§ **Aim of the exercise**
Write out the rows below exactly as they appear, starting with the line containing "Find the location of a particular element. Image" and going on through the line containing "timeline-entry: 29 October".

§ **The data**
......

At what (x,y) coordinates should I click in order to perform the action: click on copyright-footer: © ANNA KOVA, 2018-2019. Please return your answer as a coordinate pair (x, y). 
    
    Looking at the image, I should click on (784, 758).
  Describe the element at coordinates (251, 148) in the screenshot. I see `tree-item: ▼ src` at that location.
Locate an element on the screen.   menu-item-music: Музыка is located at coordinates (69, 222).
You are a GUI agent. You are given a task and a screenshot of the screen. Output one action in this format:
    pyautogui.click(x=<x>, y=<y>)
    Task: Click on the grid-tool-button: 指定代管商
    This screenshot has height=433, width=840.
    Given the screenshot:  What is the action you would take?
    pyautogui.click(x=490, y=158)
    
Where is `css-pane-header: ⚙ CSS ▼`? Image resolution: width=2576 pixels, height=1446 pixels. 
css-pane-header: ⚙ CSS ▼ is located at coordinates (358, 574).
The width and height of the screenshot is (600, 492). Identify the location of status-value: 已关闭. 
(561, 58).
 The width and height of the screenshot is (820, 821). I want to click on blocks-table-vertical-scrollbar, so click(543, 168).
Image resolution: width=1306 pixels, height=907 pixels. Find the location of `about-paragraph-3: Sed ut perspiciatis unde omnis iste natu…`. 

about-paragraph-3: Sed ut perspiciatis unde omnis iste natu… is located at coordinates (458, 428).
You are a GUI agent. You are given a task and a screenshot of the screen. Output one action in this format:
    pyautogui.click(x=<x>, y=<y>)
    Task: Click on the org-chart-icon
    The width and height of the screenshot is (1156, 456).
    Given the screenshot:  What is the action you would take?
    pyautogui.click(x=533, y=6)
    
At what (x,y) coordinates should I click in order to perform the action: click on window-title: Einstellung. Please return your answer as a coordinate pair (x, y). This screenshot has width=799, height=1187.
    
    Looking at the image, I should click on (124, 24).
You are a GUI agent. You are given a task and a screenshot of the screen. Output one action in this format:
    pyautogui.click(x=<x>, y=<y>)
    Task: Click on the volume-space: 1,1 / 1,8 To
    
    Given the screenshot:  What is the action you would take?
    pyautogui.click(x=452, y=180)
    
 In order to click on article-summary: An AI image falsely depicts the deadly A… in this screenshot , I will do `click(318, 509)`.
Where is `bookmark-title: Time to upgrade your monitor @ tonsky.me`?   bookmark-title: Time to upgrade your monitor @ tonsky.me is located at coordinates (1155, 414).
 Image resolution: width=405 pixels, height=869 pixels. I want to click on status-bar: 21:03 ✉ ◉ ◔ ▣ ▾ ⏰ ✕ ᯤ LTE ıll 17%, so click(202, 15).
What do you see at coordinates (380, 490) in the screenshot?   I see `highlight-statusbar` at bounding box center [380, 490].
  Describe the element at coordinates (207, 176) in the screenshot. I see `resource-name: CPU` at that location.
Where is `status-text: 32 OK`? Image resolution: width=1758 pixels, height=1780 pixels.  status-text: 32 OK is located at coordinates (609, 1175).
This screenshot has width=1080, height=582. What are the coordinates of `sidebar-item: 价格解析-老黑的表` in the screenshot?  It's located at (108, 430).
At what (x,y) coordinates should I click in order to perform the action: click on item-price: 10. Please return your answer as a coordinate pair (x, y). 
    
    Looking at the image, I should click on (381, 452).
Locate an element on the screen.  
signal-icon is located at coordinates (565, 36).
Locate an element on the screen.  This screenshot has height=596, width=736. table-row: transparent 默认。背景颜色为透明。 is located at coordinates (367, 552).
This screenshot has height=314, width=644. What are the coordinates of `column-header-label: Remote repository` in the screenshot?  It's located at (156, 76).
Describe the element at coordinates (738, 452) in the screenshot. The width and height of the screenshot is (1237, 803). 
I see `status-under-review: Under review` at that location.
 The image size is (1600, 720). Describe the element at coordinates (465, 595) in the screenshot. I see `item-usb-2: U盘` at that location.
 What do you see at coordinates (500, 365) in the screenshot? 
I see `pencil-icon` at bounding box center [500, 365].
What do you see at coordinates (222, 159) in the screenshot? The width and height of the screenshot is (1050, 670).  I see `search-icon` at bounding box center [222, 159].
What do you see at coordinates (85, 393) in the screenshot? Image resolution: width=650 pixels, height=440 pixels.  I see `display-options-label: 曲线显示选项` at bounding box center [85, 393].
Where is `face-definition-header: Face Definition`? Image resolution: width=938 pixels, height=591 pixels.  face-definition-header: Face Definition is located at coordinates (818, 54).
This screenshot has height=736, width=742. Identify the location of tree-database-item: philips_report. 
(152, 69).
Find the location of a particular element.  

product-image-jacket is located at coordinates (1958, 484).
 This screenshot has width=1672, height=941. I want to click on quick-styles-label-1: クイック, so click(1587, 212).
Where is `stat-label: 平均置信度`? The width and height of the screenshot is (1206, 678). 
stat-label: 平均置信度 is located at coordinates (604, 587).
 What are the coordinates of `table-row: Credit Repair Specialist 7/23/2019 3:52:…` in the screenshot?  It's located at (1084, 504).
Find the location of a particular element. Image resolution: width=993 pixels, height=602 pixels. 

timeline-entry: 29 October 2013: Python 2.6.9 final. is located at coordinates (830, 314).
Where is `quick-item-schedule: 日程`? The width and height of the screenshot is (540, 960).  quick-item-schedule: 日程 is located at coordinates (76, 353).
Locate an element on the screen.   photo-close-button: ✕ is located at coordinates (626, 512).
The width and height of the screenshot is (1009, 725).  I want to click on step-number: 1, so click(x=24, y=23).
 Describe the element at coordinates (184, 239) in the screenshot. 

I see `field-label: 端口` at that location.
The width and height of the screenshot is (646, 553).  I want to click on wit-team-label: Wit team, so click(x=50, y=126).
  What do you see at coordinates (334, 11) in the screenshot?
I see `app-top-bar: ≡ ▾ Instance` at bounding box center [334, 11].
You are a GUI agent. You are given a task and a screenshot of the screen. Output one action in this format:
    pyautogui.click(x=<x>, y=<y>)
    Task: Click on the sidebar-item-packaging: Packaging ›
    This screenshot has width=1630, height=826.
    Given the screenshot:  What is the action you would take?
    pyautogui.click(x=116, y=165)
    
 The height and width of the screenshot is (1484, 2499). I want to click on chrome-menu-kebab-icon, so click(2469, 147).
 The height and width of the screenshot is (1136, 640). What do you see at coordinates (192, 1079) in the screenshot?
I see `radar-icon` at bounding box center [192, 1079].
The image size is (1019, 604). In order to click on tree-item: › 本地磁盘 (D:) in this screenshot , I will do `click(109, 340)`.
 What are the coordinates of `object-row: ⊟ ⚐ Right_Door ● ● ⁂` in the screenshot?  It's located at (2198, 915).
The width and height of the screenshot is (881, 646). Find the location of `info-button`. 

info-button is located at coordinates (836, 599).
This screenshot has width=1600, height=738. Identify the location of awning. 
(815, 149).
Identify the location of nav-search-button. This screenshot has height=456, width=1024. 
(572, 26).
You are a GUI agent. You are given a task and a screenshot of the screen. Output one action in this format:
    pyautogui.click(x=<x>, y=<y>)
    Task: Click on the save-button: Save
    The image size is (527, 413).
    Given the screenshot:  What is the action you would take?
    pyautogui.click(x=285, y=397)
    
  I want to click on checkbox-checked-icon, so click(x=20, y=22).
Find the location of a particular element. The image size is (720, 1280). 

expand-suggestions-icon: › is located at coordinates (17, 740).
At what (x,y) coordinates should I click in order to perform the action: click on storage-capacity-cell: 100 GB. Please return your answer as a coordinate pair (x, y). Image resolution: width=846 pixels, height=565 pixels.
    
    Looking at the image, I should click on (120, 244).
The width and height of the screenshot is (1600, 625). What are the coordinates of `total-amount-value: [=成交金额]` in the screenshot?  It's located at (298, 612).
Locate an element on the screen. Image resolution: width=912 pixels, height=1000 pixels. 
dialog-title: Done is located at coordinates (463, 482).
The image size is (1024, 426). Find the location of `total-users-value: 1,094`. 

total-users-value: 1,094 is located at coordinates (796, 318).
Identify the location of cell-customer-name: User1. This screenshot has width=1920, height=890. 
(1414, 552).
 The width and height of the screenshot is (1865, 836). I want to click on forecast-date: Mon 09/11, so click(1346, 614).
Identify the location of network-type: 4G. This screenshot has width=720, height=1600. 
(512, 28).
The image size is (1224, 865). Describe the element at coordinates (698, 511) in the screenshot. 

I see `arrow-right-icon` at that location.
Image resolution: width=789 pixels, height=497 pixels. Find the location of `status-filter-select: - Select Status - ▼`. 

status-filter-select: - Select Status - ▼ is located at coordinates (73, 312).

......

§ **Exercise output**
Find the location of a particular element. Image resolution: width=993 pixels, height=602 pixels. 

timeline-entry: 29 October 2013: Python 2.6.9 final. is located at coordinates (830, 314).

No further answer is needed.